Introduction/Background*Vesicovaginal fistula (VVF) is a rare complication of simple hysterectomy, however urinary fistulas can occur in patients when cervix and surrounding tissue is distorted due to fibroids or cervical cancer

Methodology A 43 years old lady was referred to our centre with complaints of continuous urinary incontinence post-surgery. She had undergone simple hysterectomy with salpingoophrectomy for undiagnosed cervical cancer.

Clinical examination, cystoscopy and staging contrast CT scan showed 2 cm defect in posterior wall of urinary bladder communicating with vagina. There was no evidence of parametrial, vaginal or lymph node disease. Review histopathology confirmed squamous cell carcinoma of cervix.

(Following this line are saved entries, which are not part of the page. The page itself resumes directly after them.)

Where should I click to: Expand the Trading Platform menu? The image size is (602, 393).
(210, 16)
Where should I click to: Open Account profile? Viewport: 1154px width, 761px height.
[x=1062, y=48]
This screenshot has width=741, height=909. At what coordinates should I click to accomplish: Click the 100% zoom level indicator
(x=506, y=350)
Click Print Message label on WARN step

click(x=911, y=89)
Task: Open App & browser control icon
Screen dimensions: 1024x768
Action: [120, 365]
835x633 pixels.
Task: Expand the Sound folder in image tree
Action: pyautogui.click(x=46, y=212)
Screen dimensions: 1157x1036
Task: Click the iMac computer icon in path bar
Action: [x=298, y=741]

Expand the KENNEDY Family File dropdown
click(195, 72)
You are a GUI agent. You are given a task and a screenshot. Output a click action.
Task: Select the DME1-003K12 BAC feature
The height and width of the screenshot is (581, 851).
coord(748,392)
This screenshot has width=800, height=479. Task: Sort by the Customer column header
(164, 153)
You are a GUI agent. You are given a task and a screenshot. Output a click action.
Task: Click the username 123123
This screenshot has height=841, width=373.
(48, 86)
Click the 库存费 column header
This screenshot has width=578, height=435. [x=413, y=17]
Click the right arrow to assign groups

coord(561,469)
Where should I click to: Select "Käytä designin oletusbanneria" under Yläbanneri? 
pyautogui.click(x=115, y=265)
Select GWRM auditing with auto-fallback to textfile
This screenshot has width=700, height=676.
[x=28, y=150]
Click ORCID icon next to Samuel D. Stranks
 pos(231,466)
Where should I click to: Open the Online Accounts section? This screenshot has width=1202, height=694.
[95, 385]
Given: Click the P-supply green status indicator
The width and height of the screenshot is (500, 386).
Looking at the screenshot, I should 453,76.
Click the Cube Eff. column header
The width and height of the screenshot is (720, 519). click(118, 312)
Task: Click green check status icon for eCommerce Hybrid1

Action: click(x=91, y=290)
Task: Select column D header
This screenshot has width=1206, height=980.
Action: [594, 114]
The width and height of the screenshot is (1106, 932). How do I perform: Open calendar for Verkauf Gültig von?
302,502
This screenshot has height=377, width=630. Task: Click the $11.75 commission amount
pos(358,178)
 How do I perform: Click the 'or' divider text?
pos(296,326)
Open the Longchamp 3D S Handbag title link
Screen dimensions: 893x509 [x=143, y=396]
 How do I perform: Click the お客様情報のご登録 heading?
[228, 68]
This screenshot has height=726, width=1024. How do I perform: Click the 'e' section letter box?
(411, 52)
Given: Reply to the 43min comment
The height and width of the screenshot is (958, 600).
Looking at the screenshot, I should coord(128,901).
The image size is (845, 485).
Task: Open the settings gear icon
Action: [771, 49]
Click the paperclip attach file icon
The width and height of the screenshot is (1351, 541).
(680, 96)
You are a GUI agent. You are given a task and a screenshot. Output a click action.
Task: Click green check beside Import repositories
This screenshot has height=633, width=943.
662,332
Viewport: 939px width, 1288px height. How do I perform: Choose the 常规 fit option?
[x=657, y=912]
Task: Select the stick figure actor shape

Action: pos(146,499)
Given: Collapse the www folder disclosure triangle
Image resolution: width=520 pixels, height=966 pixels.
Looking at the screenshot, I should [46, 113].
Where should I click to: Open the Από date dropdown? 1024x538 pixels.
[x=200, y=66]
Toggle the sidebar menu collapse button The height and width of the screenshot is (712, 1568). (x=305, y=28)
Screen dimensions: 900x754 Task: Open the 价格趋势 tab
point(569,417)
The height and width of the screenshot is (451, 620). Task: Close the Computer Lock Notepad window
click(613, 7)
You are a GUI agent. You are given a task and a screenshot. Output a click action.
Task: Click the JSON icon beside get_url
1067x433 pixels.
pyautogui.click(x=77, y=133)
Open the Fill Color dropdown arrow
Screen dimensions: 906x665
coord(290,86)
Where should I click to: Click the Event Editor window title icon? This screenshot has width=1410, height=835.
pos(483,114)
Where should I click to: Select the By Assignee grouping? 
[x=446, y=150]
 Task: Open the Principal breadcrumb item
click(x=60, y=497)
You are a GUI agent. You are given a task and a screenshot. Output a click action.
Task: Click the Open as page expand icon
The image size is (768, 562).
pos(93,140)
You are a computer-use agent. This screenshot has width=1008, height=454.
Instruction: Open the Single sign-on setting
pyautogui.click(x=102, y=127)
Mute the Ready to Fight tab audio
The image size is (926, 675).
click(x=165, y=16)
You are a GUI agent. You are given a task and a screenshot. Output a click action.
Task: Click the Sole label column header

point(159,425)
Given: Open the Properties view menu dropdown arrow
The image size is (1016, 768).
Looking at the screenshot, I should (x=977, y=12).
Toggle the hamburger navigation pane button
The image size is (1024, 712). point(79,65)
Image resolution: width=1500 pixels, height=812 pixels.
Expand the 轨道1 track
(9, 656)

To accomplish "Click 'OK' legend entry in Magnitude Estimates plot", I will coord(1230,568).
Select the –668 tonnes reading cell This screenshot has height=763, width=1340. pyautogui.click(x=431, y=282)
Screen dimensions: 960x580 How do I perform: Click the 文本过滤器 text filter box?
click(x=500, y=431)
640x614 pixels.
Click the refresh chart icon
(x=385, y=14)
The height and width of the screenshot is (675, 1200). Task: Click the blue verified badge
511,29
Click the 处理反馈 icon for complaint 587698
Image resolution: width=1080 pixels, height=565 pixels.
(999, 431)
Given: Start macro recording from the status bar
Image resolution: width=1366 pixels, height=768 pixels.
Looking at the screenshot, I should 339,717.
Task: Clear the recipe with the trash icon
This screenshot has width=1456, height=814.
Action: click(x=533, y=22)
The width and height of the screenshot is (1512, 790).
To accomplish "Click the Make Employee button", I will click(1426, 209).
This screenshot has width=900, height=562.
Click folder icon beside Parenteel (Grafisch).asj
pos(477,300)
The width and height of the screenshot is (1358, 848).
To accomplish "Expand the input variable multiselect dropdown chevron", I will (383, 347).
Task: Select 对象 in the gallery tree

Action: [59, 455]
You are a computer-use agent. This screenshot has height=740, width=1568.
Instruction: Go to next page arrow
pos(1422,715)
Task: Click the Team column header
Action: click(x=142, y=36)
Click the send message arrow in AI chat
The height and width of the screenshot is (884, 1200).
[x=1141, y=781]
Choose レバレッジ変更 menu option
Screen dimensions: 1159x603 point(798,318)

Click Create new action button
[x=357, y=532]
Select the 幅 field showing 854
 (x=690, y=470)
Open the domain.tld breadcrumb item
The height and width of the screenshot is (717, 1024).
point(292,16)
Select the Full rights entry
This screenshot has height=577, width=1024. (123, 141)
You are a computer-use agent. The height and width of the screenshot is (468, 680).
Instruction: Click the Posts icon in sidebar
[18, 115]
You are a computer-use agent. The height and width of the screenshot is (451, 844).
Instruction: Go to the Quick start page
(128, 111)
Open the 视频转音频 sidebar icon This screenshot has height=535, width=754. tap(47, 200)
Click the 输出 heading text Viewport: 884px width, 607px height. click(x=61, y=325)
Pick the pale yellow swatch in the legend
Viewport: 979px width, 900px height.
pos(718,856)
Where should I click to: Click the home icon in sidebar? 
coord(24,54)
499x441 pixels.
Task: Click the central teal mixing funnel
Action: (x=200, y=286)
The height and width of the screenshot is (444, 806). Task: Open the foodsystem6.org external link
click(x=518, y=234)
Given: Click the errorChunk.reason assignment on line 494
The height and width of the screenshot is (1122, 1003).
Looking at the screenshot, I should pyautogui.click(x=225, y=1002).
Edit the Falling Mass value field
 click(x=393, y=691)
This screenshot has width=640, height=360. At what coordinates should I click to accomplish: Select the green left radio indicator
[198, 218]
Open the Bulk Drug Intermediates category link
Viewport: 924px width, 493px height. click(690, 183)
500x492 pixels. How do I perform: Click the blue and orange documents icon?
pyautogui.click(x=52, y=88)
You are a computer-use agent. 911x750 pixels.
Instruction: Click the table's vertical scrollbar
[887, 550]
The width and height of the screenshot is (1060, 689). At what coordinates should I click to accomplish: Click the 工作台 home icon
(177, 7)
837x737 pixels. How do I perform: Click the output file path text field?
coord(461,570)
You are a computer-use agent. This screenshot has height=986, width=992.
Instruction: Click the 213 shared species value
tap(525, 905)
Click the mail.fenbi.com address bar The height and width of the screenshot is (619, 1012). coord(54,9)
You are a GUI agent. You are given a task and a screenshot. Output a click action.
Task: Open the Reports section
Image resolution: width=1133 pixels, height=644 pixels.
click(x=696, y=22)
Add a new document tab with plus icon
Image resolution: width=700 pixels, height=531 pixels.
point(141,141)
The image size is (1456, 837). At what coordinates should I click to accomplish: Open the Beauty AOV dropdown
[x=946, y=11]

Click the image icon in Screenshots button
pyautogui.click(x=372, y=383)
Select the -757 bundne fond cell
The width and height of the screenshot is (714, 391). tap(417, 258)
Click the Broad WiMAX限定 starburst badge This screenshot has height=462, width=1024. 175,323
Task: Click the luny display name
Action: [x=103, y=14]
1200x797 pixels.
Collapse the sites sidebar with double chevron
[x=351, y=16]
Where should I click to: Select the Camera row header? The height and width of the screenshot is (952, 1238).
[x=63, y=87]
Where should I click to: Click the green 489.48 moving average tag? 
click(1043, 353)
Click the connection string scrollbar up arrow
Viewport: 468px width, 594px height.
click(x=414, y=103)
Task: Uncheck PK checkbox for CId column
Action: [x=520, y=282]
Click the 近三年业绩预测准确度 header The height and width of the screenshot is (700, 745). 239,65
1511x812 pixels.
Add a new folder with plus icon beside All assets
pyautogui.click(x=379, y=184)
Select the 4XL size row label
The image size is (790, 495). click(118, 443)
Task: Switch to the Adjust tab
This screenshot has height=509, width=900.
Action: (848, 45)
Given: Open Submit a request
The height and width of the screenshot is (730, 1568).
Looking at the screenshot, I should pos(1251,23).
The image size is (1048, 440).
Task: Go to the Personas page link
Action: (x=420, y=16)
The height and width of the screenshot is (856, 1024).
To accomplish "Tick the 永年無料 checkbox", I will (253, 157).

Da Vinci Xi system was used with port placements at the level of umbilicus. Prior to docking, bilateral ureteric catheters along with catheter in the fistula track was placed cystoscopically. Dome of the bladder was opened to visualise fistulous track completely. Bladder and vaginal wall were identified around the fistulous margin and mobilized. Vaginal edges were sutured in transverse direction and bladder edges were sutured in longitudinal direction so that both the suture lines were perpendicular to each other to reduce tissue tension and better healing. Continuous V-lock sutures were used for both vagina and bladder repair and an omental flap was placed at the fistula site for healing and preventing adhesions. Blood loss was 200ml. She had an indwelling bladder catheter for 2 weeks along with a prescription of bladder relaxants

Result(s)*Her postoperative period was uneventful and CT cystogram on day 14 showed no urinary leak. She was referred for further adjuvant treatment in view of incompletely treated cervical cancer and presence of few peritoneal nodules diagnosed during repair. At 6 months follow up of VVF repair, patient is continent with no urinary complains, however she has progressive disease.

Conclusion*In conclusion, Urinary fistula repair through minimal access route is feasible and allows early recovery with reduced morbidity.